Development of a Gut-on-a-Chip models in a 3D microfluidic platform (OrganoPlate®)

A common bottleneck in any drug development processes is finding an accurate model that will closely mimic disease development and progression. Conventional in-vitro drug screen experiments often rely on two-dimensional (2D) culture systems. These models often provide useful information and insights especially about drug metabolism and penetration. However, at the same time these models have more regularly failed to predict drug targets. Therefore, there is an unmet need for models that will bridge the gap between pre-clinical models and their predictive value throughout the stages of drug development. I described in this thesis the development and characterization of 3D gut-on-chip models developed on high throughput microfluidics platform–OrganoPlate.
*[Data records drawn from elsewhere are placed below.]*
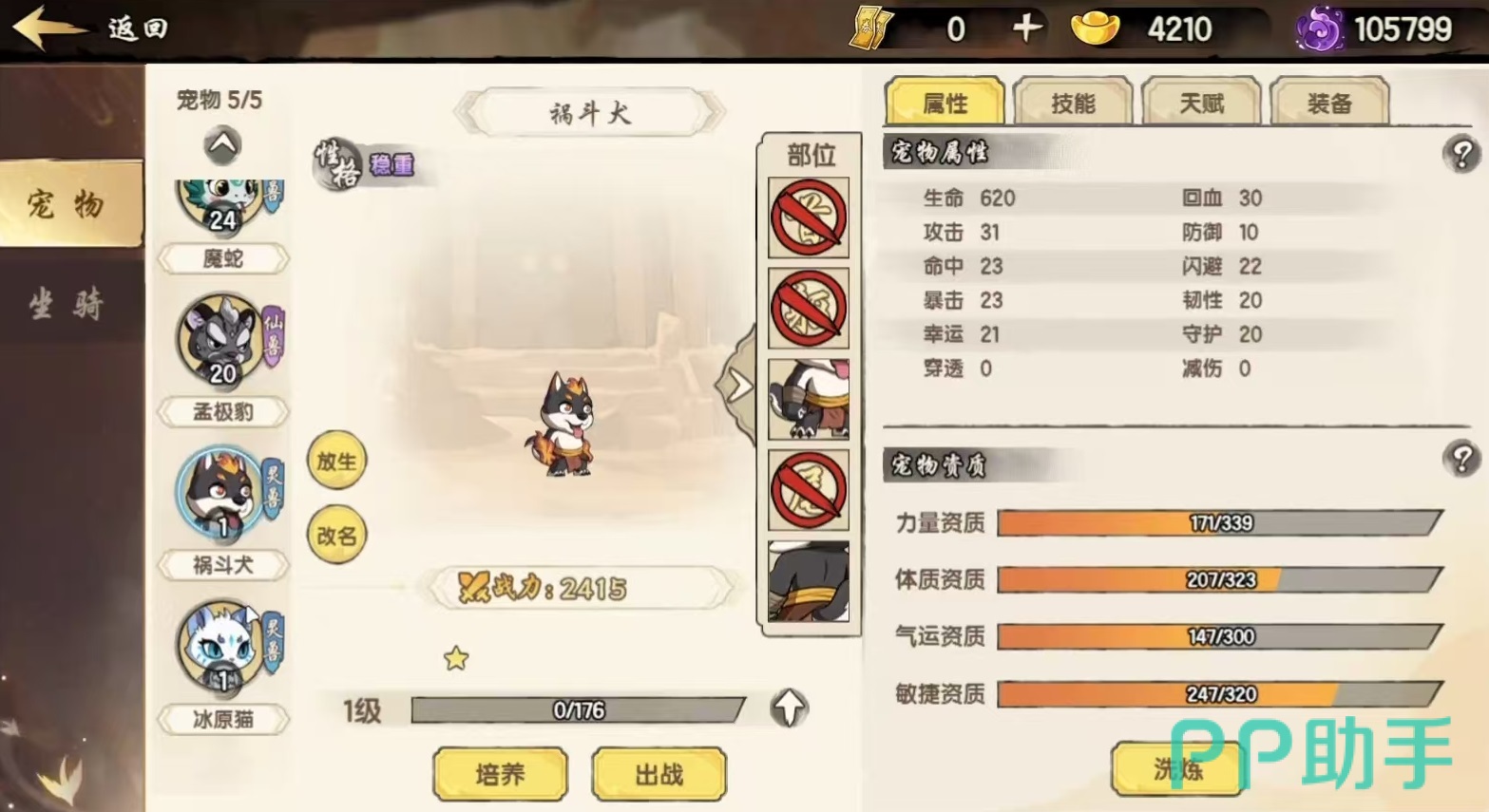The height and width of the screenshot is (812, 1489).
Task: Switch to the 天赋 tab
Action: 1201,102
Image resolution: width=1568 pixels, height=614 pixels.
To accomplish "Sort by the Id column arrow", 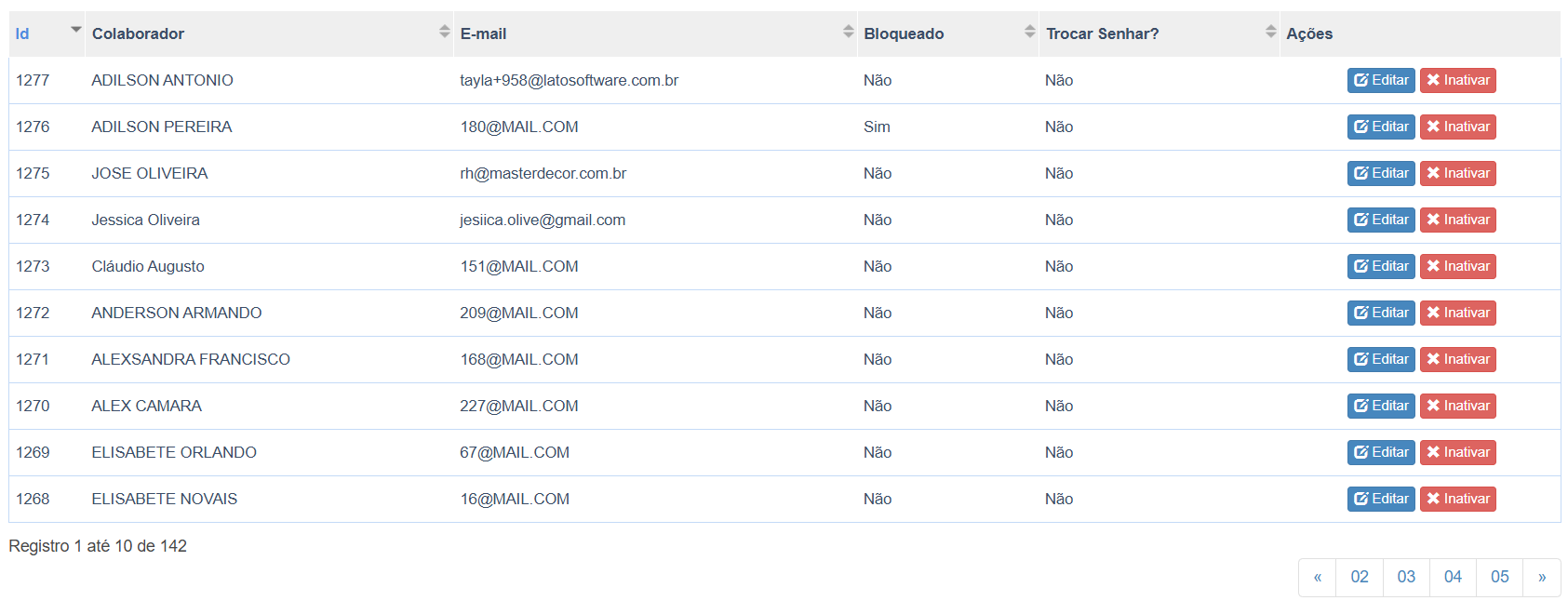I will point(75,30).
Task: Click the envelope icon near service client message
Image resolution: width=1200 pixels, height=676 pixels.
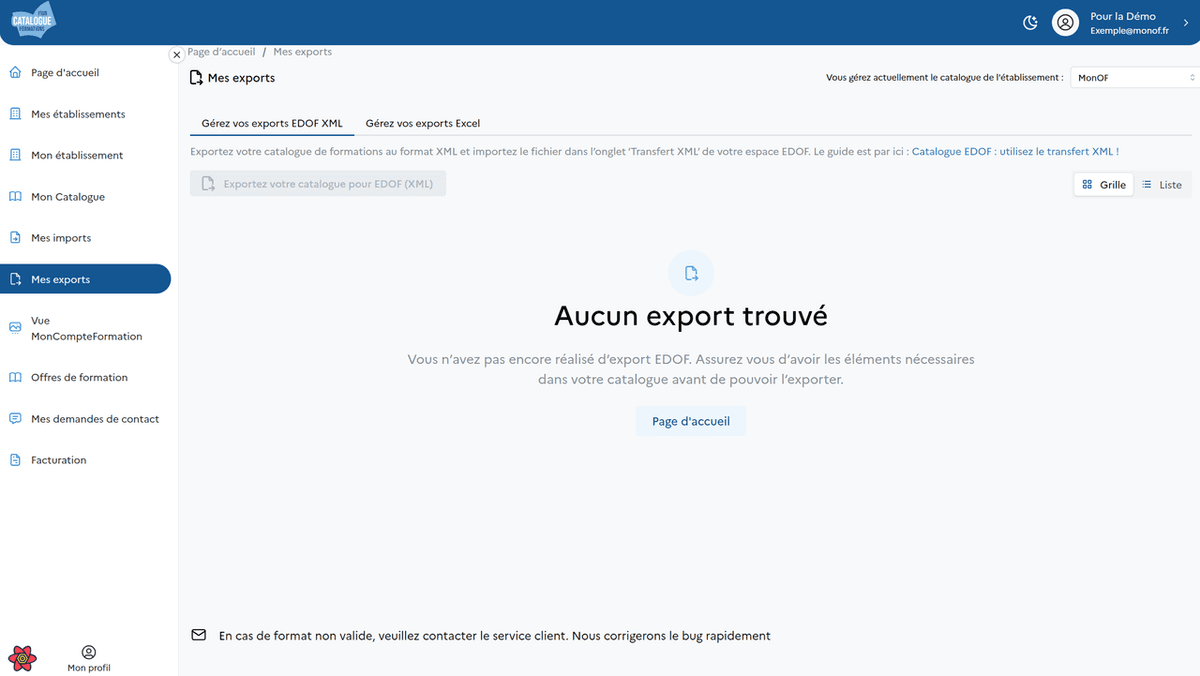Action: click(197, 635)
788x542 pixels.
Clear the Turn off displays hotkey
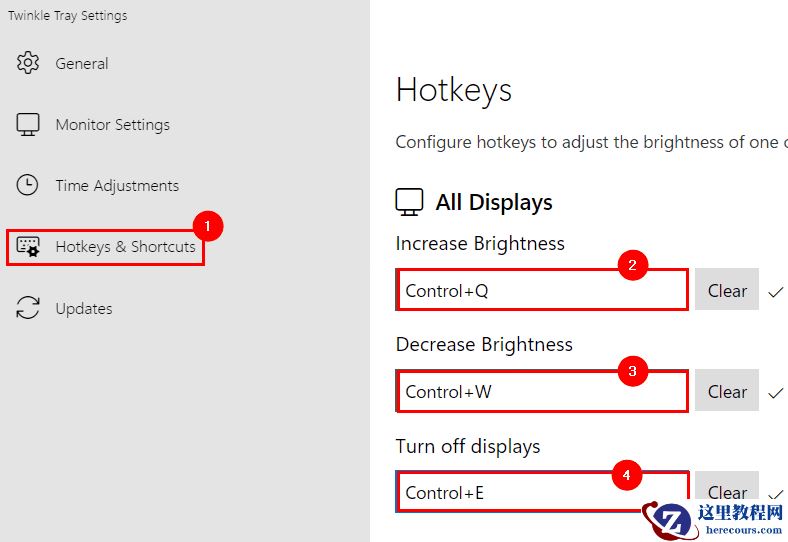click(727, 491)
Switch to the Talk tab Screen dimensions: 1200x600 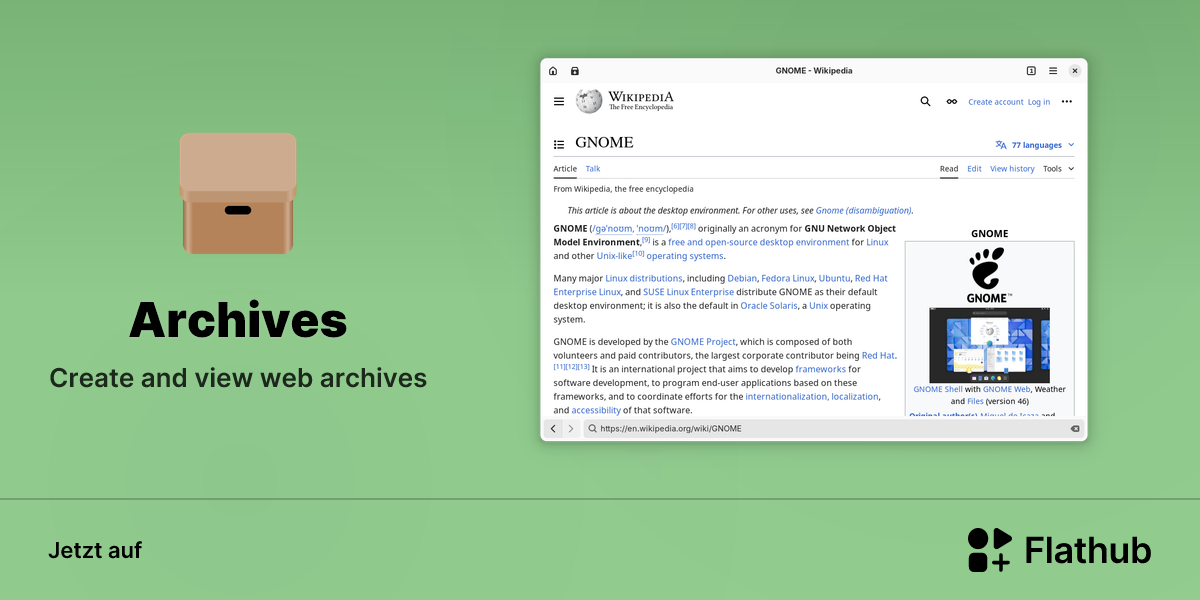pos(593,169)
The in-vitro models were directed towards a disease state by applying downstream signalling molecule of activated immune cells. With this approach I was able to mimic several main characteristics of inflammatory bowel disease (IBD), like loss of barrier integrity and cell activation. After which these diseased gut-on-chip models were used for small scale phenotypic studies. Moreover, the work in this thesis describes four different high throughput models with increasing level of complexity, from simple Caco-2 based in-vitro models to more complex iPSC based ones, to complex tetra-co-culture model where several parts of human physiology are combined to achieve more predictable in-vitro models.